* Work order
The line containing "Admissions (115, 11)" and every line after it, through the last one below: output exactly these and nothing else.

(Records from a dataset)
↓↓↓

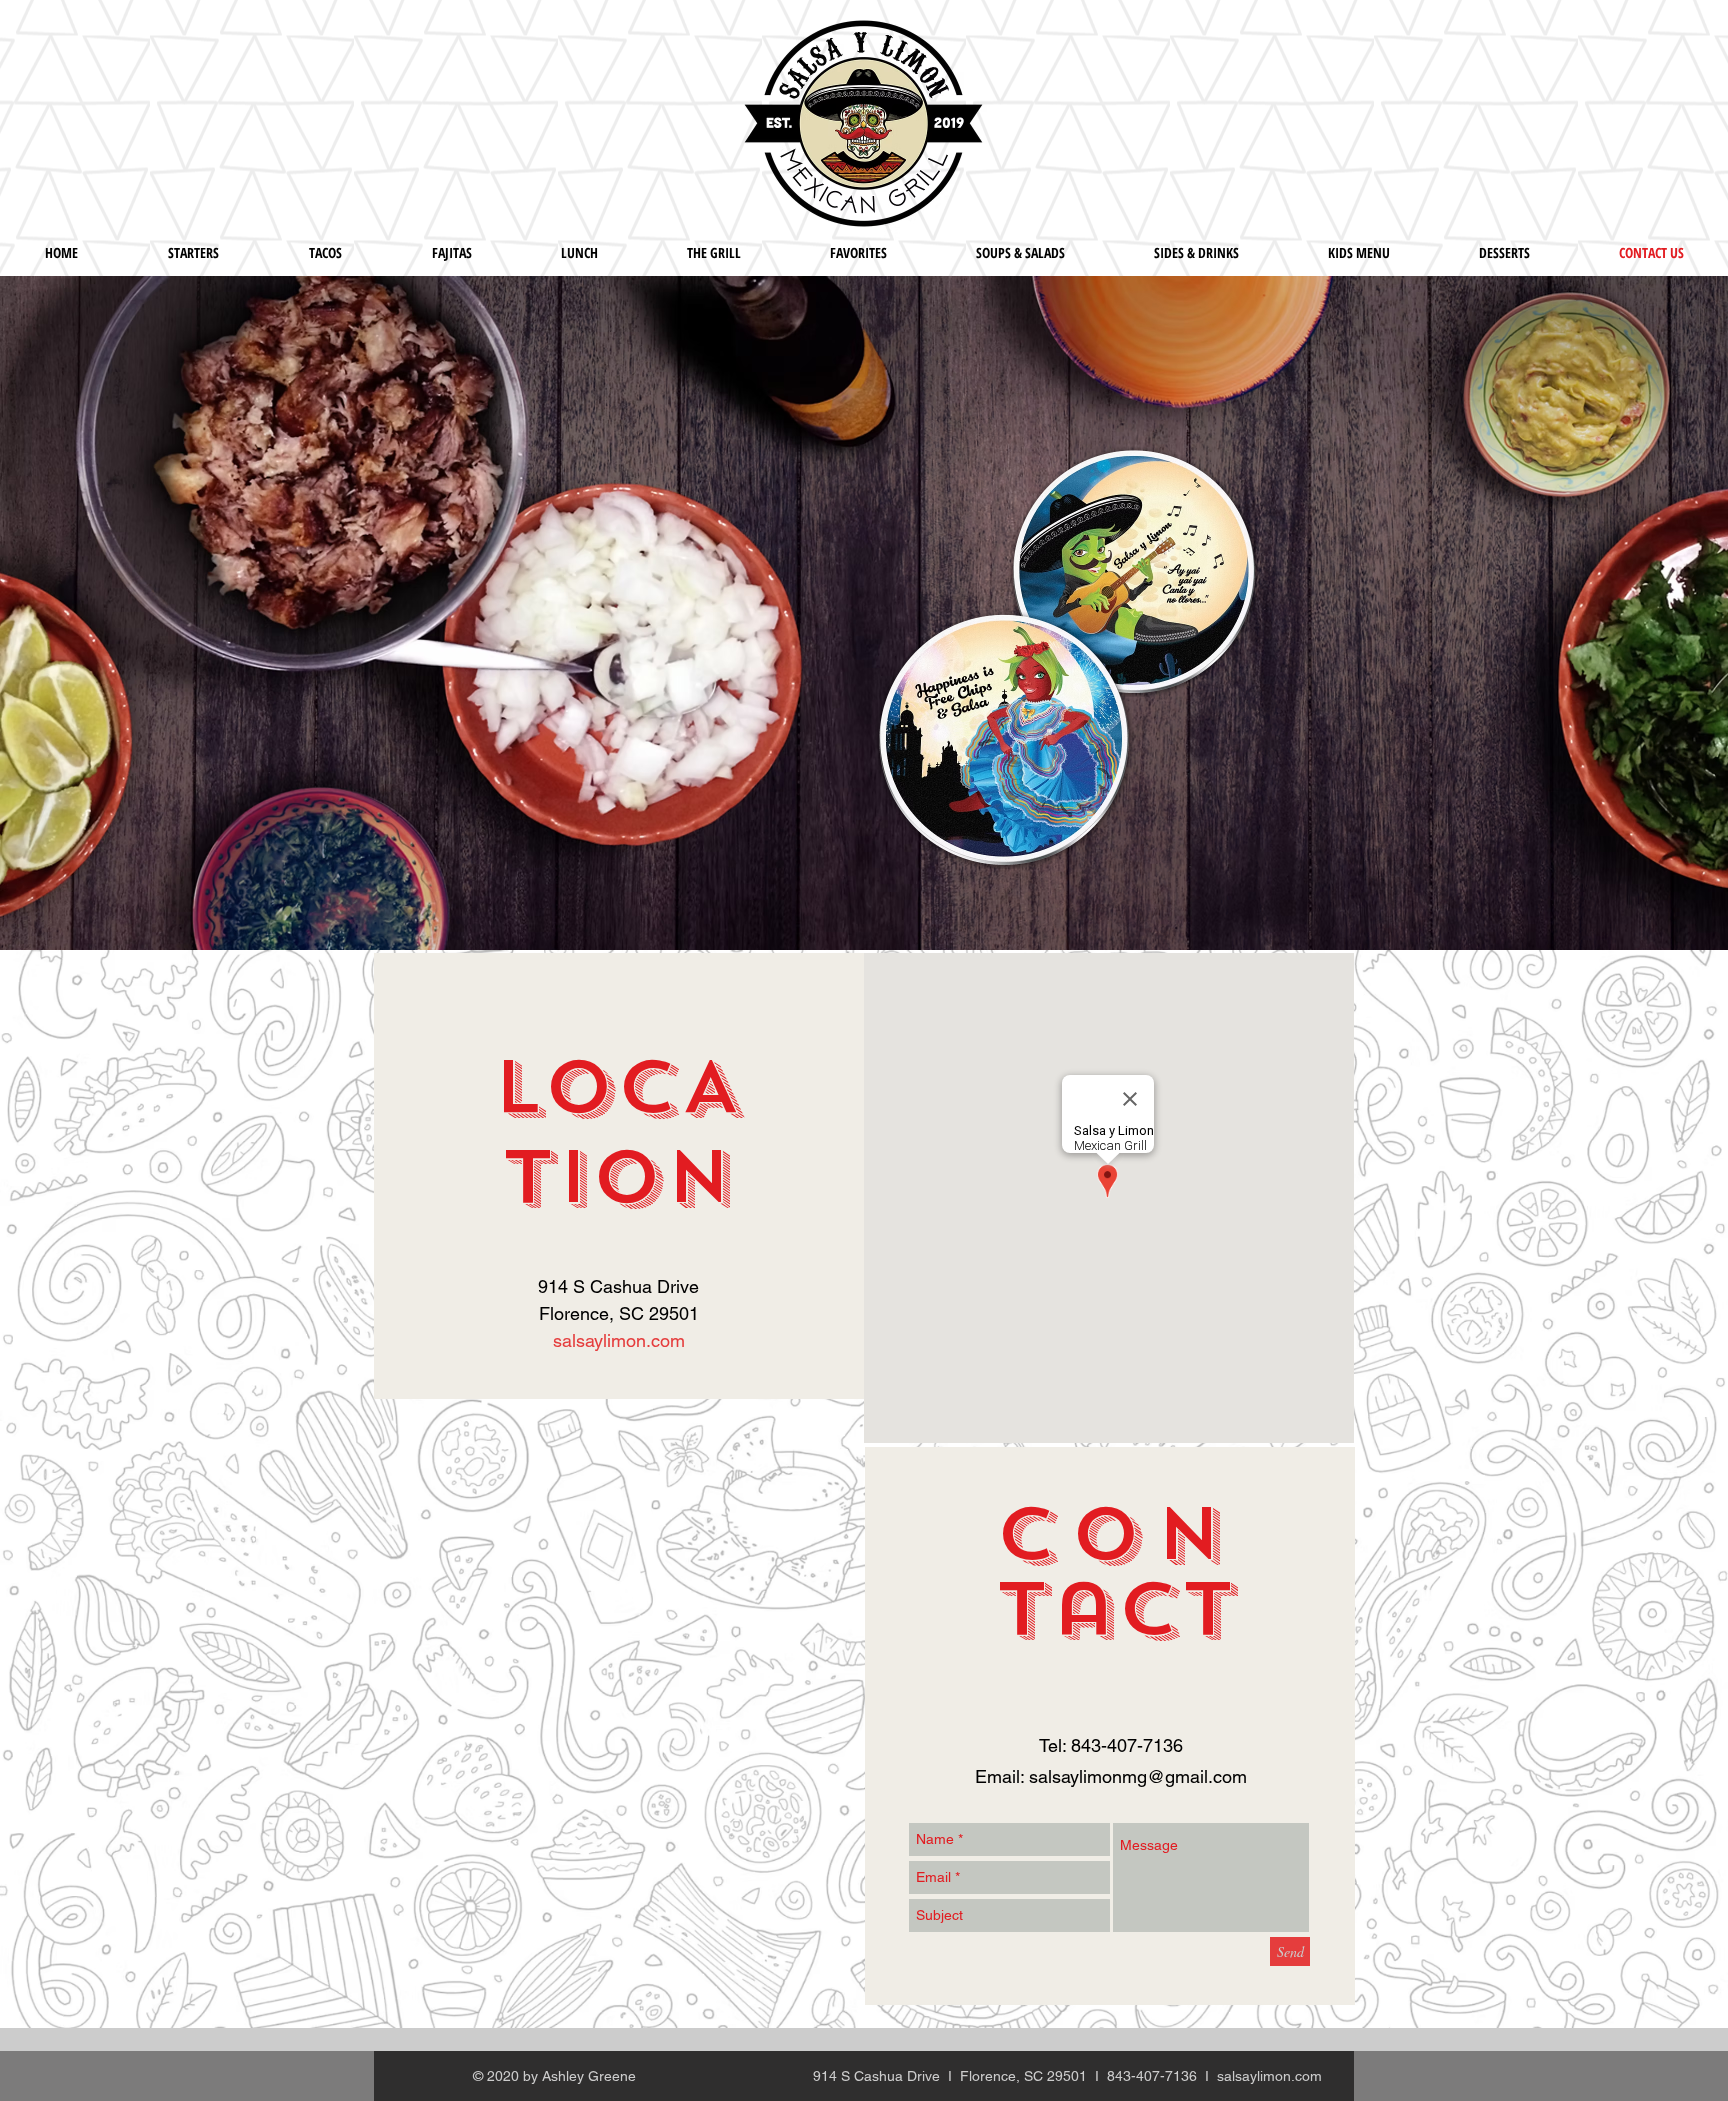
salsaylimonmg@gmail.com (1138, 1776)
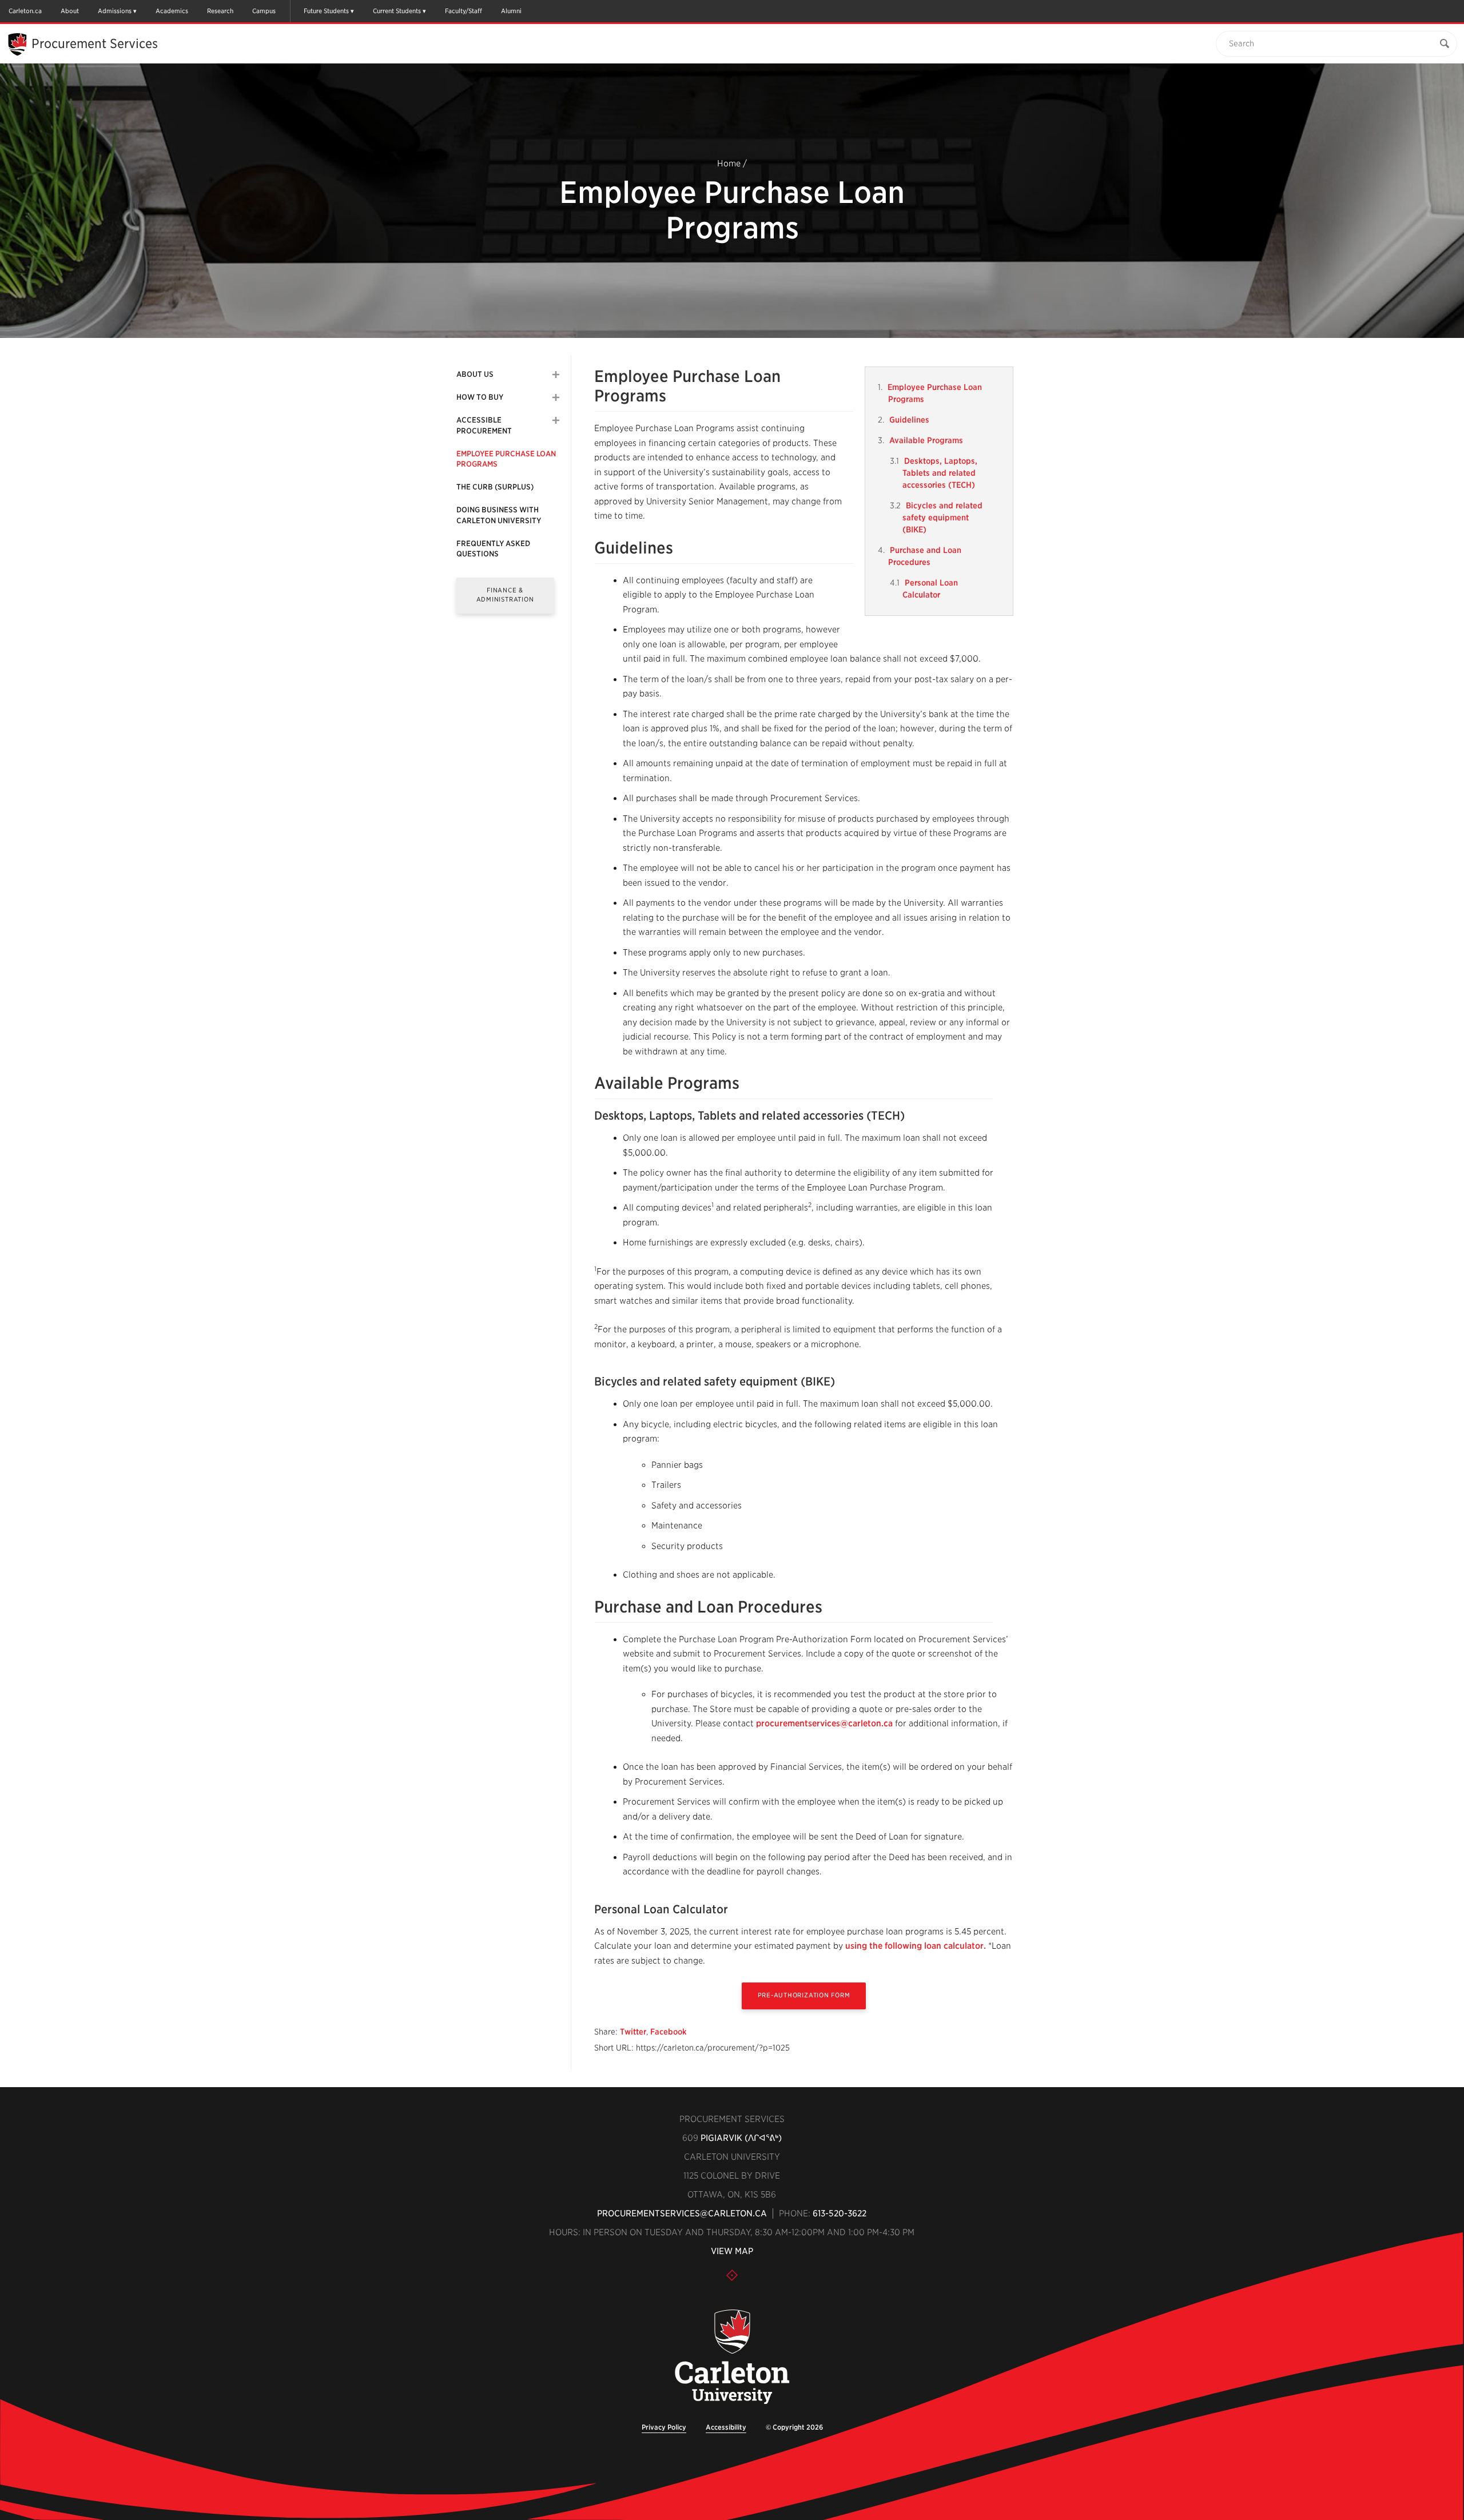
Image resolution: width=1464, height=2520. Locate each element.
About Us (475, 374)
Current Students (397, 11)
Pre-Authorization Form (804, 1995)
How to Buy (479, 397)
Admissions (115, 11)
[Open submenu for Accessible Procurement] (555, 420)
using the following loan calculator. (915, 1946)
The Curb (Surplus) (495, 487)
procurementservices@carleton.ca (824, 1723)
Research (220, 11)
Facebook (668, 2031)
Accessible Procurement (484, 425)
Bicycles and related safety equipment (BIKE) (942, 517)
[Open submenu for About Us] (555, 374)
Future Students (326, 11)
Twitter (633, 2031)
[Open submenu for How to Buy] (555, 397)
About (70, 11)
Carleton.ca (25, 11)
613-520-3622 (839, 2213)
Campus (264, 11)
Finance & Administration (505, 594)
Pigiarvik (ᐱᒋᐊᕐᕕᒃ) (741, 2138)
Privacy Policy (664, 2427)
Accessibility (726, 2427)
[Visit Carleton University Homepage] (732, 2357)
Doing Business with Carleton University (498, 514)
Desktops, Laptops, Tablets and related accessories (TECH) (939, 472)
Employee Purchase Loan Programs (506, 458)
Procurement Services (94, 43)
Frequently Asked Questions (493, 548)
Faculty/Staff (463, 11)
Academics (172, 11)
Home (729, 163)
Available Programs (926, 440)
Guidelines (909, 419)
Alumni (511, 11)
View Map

↑↑↑

* Exercise output
Admissions (115, 11)
[Open submenu for Accessible Procurement] (555, 420)
using the following loan calculator. (915, 1946)
The Curb (Surplus) (495, 487)
procurementservices@carleton.ca (824, 1723)
Research (220, 11)
Facebook (668, 2031)
Accessible Procurement (484, 425)
Bicycles and related safety equipment (BIKE) (942, 517)
[Open submenu for About Us] (555, 374)
Future Students (326, 11)
Twitter (633, 2031)
[Open submenu for How to Buy] (555, 397)
About (70, 11)
Carleton.ca (25, 11)
613-520-3622 (839, 2213)
Campus (264, 11)
Finance & Administration (505, 594)
Pigiarvik (ᐱᒋᐊᕐᕕᒃ) (741, 2138)
Privacy Policy (664, 2427)
Accessibility (726, 2427)
[Visit Carleton University Homepage] (732, 2357)
Doing Business with Carleton University (498, 514)
Desktops, Laptops, Tablets and related accessories (TECH) (939, 472)
Employee Purchase Loan Programs (506, 458)
Procurement Services (94, 43)
Frequently Asked Questions (493, 548)
Faculty/Staff (463, 11)
Academics (172, 11)
Home (729, 163)
Available Programs (926, 440)
Guidelines (909, 419)
Alumni (511, 11)
View Map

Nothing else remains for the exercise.